In terms of s.6(1)(a) of the Fatal Accidents and Sudden Deaths Inquiry (Scotland) Act 1976, the sheriff found that John Aitken died within ward 14 at Dumfries and Galloway Royal Infirmary (DGRI), Dumfries on 1 April 2009 at 18.00 hours. In terms of s.6(1)(b), the cause of death was (a) Cardiorespiratory arrest (b) Hypoxic brain damage and (c) Widespread severe bronchopneumonia. Formal determinations were made under s.6(1)(c) and (d).
Background
The deceased had experienced problems with his oesophagus since 1997. In July 2008 a tumour was discovered. An endoscopic examination was carried out which resulted in an oesophageal perforation, a common complication of the procedure. Mr Aiken underwent further surgery a few days later. He developed a complication whereby his lower limbs became paralysed. He was transferred to the Acute Rehabilitation Ward (ward 14) in August 2008. By March 2009 his condition had worsened and a decision was taken to transfer him to the Intensive Care Unit (ICU).
An ICU doctor had instructed that Mr Aitken's blood saturation levels be continuously monitored before and during the transfer. Nursing staff did not record this instruction on medical notes. They were unable to find a blood monitoring machine so carried out the transfer without one. Mr Aiken was provided with an oxygen mask and cylinder during the transfer. It is unclear whether the oxygen supply was switched on. Staff moved Mr Aitken from the ward towards the lift. They then noticed that he did not look well and rushed him back to ward 14. When doctors arrived Mr Aitken had no pulse and was not breathing. Resuscitation was not performed in light of a previous “Do Not Resuscitate” instruction.

Determination

In terms of s.6(1)(c) there were a number of reasonable precautions which could have been been taken to avoid the death. Medical instructions regarding blood saturation levels should have been recorded in nursing notes. The levels should have been closely monitored before and during the transfer to ICU. Mr Aitken's ICU doctor should have been informed that there was no machine available to monitor levels during the transfer.

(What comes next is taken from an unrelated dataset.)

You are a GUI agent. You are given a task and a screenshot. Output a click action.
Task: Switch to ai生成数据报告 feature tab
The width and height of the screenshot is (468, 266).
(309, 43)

In terms of s.6(1)(d) there were a number of defects in the system of working which contributed to the death. At the time of the death there was no formal policy for the care of patients during ward transfers. Blood levels and other information was not recorded on Mr. Aitken's chart prior to transfer. Blood levels were not monitored during the transfer and Mr Aitken did not receive oxygen during the transfer. Staff lacked adequate training in the requirements for the transfer of ill patients.